Dass es überhaupt zu Mobbingfällen komme, resultiere auch aus dem mangelnden Unrechtsbewusstsein vieler Schüler. Urspruch verwies auf eine Umfrage an emsländischen Schulen. Während körperliche Gewalt eindeutig auch als solche identifiziert werde, gelte das nicht für Mobbing. „Gewalt ist verboten. Wenn es keine Gewalt ist, ist es erlaubt.“ So dächten nicht wenige Jugendliche. Langeweile, Frustration, Machtmissbrauch … – die Liste mit Gründen, warum Jugendliche zu Mobbern würden, sei lang. Ebenso wenig sei die Frage, warum jemand zum Opfer werde, nicht eindeutig zu beantworten, konstatierte der Referent. Habe man in der Vergangenheit in „körperlich schwachen, ängstlichen, unsicheren, aber auch intelligenten und kreativen“ Menschen, das typische Opfer gesehen, so sehe die modernere Forschung „in der jeweiligen Gruppensituation und dem Gruppenprozess“ den Auslöser für Mobbing. Letztendlich gebe es „eine Unmenge von Möglichkeiten“. Wichtiger als deren Klärung sei es aber, „den Blick nach vorne zu richten“, unterstrich Urspruch. „Mobbingopfer brauchen Unterstützung, denn Mobbing vergeht nie von allein.“ Deswegen sei es auch falsch, dem Kind keinen Glauben zu schenken, wenn es sich als Opfer offenbare. Als kontraproduktiv wertete Urspruch jedoch den Ratschlag zur Gegenwehr. Die Tatsache, dass ein Kind zum Mobbingopfer geworden sei, belege ja, dass „es dazu gerade nicht in der Lage“ sei. Dem Kind würde vielmehr die eigene Hilflosigkeit noch verstärkt vor Augen geführt. Dies sei auch der Fall, wenn sofort mit einem Klassen- oder gar Schulwechsel reagiert würde. Sinnvoller sei es, dem Opfer dabei zu helfen, die Situation selbst in den Griff zu bekommen. Mit einem Schulwechsel allein gelange man eben „nicht aus der Hölle in den Himmel“. Ein allgemein gültiges Patenrezept für den Umgang mit Mobbingfällen in der Schule konnte der Experte nicht liefern. Zu vielfältig und komplex seien die einzelnen Fälle gelagert. An Gesprächen mit allen Beteiligten führe indes kein Weg vorbei.

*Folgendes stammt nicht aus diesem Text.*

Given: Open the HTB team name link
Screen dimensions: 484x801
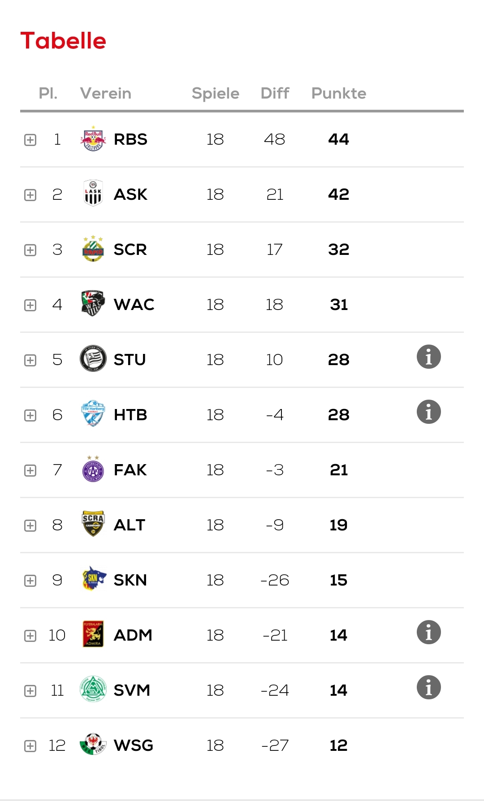Looking at the screenshot, I should tap(130, 415).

Da Mobbing vielfach von Eltern und Lehrern unbemerkt geschehe, gelte es, ein besonderes Augenmerk auf spezifische Warnsignale zu richten, erklärte Urspruch und verwies beispielhaft auf typische psychosomatische Reaktionen wie häufige Kopf- oder Magenschmerzen und Schlafstörungen. Dass das Kind keine Auskunft mehr über den Schulalltag geben oder gar nicht mehr erst zur Schule gehen wolle, könnten weitere Hinweise auf Mobbing sein.

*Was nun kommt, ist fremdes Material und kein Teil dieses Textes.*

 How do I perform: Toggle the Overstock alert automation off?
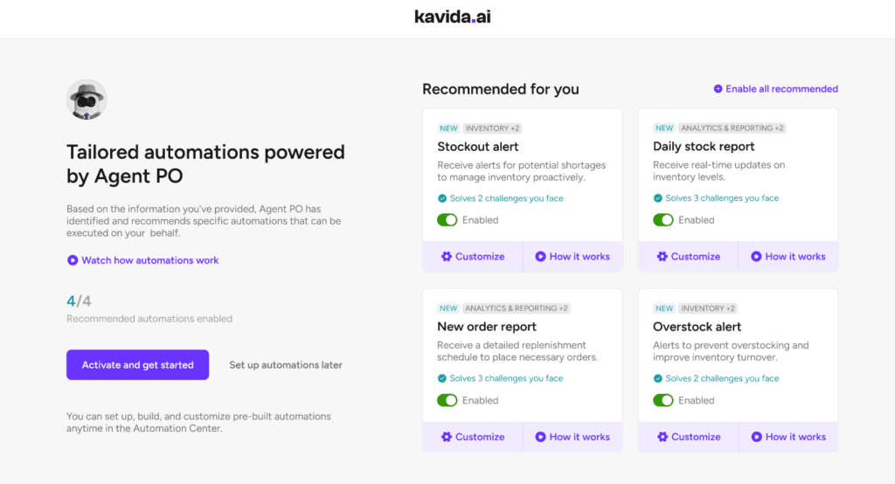click(x=663, y=400)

Es höre „sich banal an“, räumte Urspruch ein, aber das beste Rezept gegen Mobbing sei die Schaffung eines „positiven Schul- und Klassenklimas“, denn dieses erzeuge weniger Frustration und damit auch Aggression“. Angebote zur Fort- und Weiterbildung seien ebenso notwendig wie die Ausarbeitung von Konzepten zur Gewaltprävention und –intervention.